La tragedia delle innocenti di ogni tempo: le Troiane

In scena al teatro Elicantropo il capolavoro di Euripide, atto d’accusa disperato contro la violenza disumana della Storia.

Nel ventre di Napoli c’è un antro di bellezza e di resistenza, dove da oltre venticinque anni si scrive, si rappresenta, si insegna il teatro ai massimi livelli, tra l’origine arcaica e i bordi estremi della contemporaneità. Questo luogo sospeso nel tempo e radicato nel presente è il teatro Elicantropo.
Carlo Cerciello, autore, attore e regista, è l’animus dell’Elicantropo, che ha fondato nel 1996 e che dirige da oltre venti anni, insieme a Imma Villa (l’anima), attrice iconica e superlativa per pathos e sapienza recitativa.

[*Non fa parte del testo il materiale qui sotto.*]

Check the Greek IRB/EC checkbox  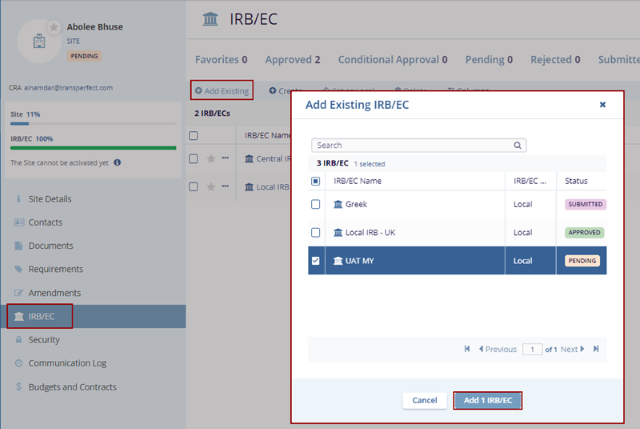[316, 204]

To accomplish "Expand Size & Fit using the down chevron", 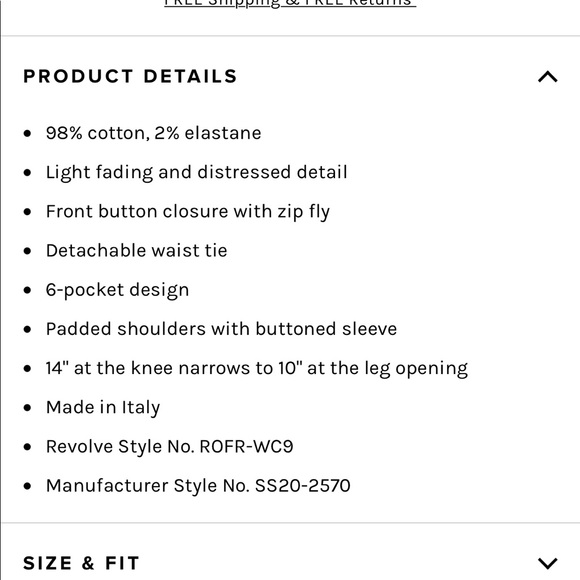I will [547, 563].
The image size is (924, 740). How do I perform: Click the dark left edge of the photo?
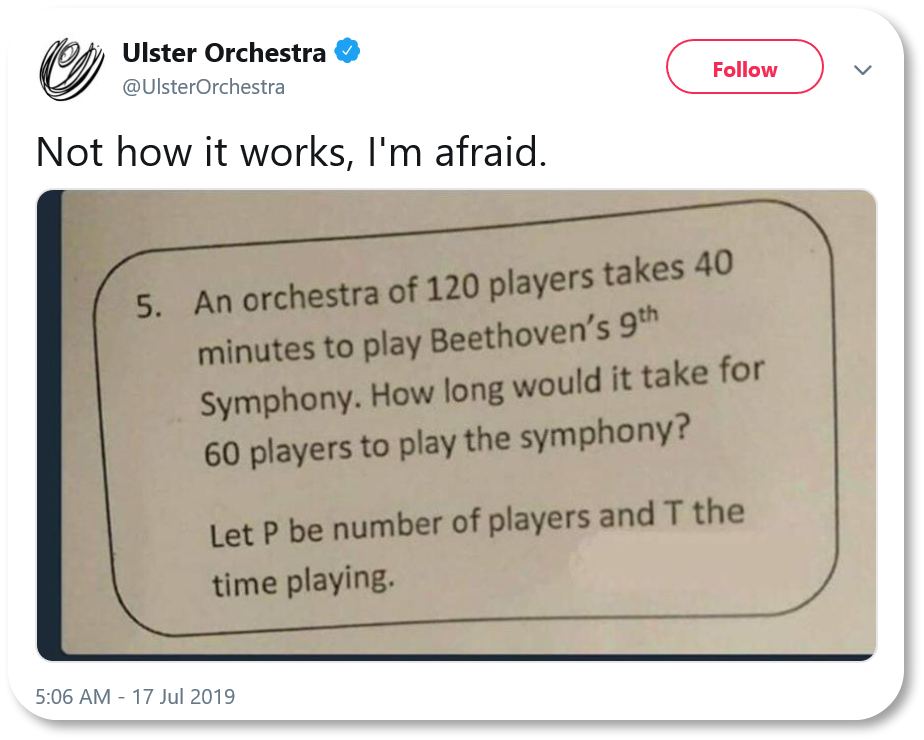pos(47,425)
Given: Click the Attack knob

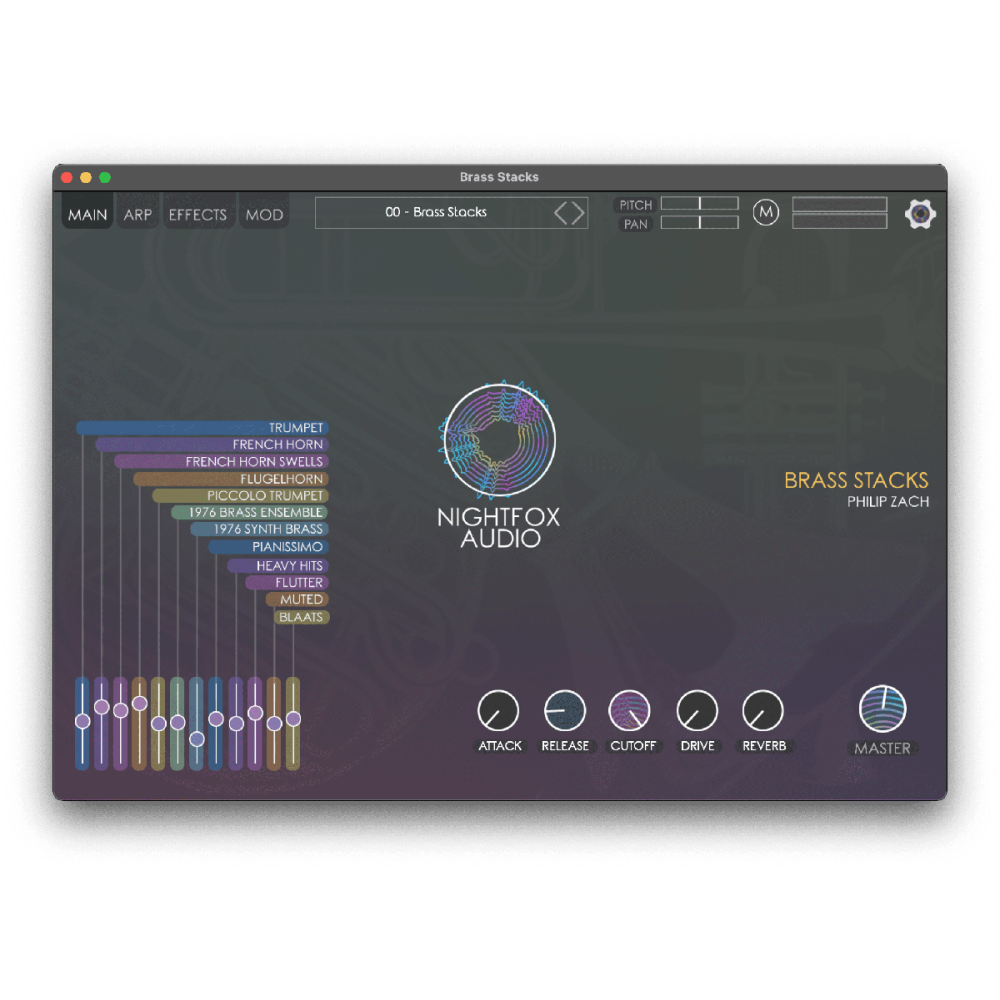Looking at the screenshot, I should (498, 711).
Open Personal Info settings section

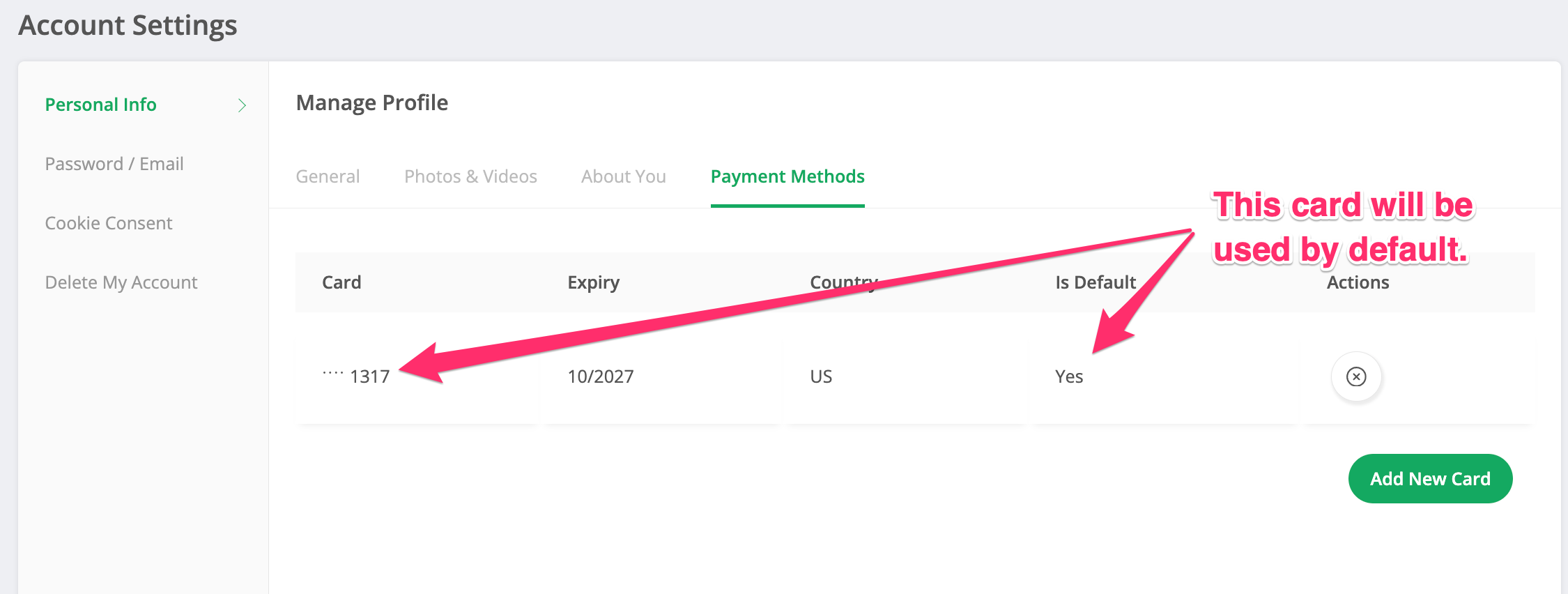pyautogui.click(x=100, y=105)
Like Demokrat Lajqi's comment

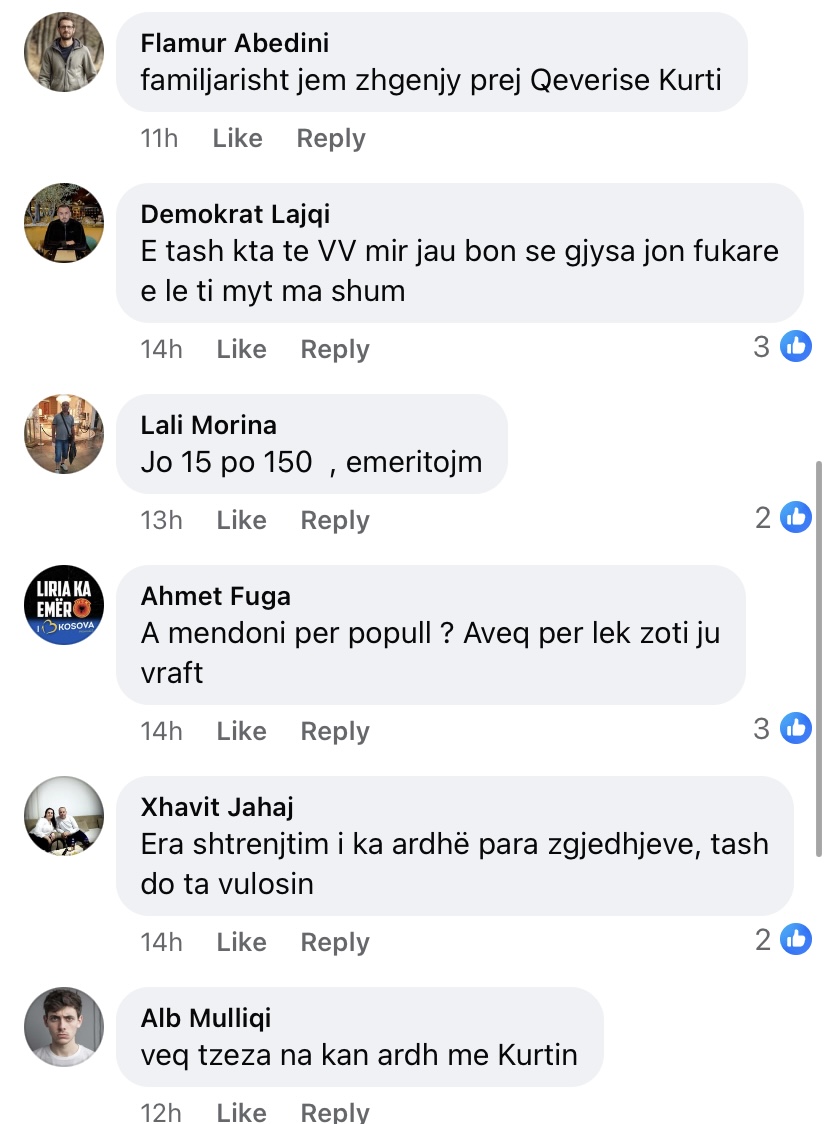tap(241, 349)
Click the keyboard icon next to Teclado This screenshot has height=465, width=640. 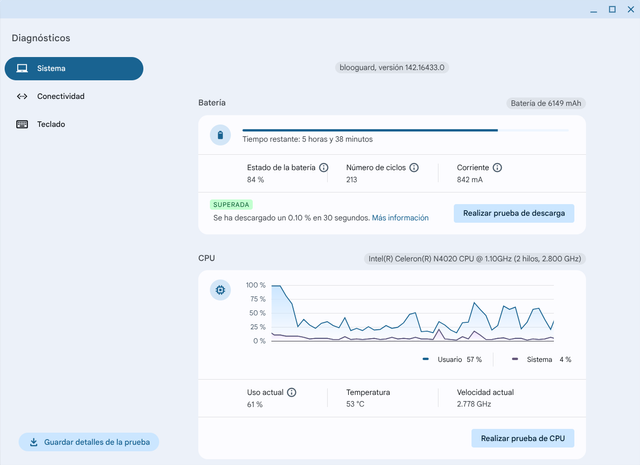click(22, 124)
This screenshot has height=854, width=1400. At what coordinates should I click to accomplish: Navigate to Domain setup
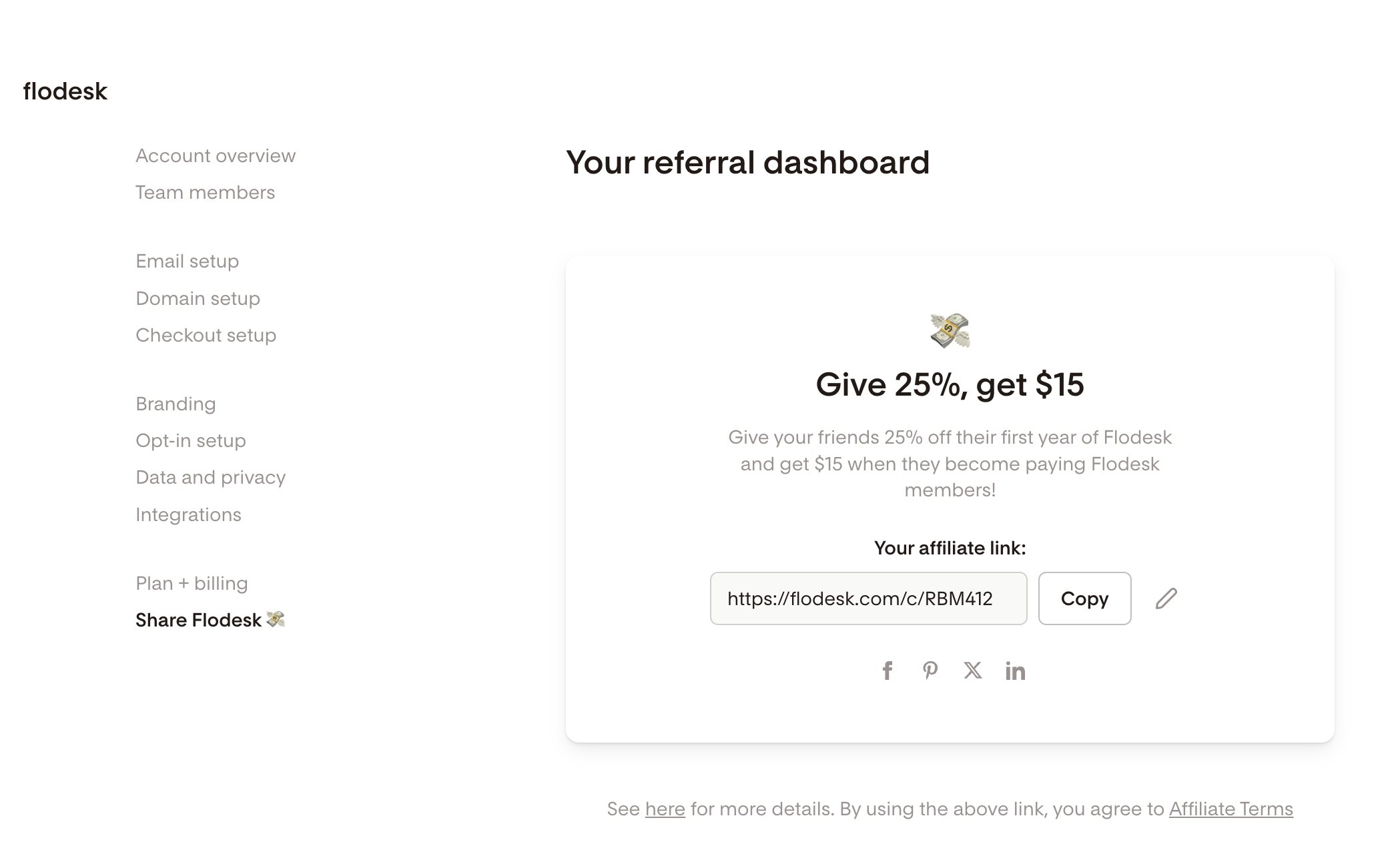(198, 298)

L’Elicantropo esplora i territori dell’arte drammaturgica contemporanea, rappresentando autori e opere che scandagliano le tragiche e oscure dinamiche del tempo presente. Solo per citare alcuni degli autori messi in scena si pensi a Saramago (di cui Carlo, primo al mondo, ha adattato per la scena Cecità, ricevendo anche la presenza entusiasta del premio Nobel in sala), a Brecht, Schnitzler, Weiss, Bernhard ma anche agli italiani Pasolini, Testori, Santanelli e Moscato, con cui vi è stato un sodalizio intenso fino alla recentissima scomparsa del maestro. L’idea di teatro che innerva la dimensione dell’Elicantropo affonda nelle origini: il teatro inteso come racconto dell’umanità, dei suoi drammi e delle sue abissali cadute, dentro a un orizzonte storico ed esistenziale in cui l’elemento politico, comunitario, culturale è sempre decisivo. La metafisica dell’uomo è sempre intrecciata alla Storia, la quale determina i destini e produce orrori e lotte, in una dialettica drammatica tra il potere e gli innocenti. Anche quando vengono rappresentati i classici lo sguardo sull’attualità della storia ne guida la lettura, sia per l’universalità del messaggio dei maestri sia per una precisa scelta di posizionamento. All’Elicantropo, il teatro non è solo rappresentazione ma azione. La cultura teatrale qui tenta di incidere sulla “polis”, di testimoniare, di opporsi, di rispondere. Cosa è d’altronde il teatro se non atto politico, messaggio e ammonimento alla comunità?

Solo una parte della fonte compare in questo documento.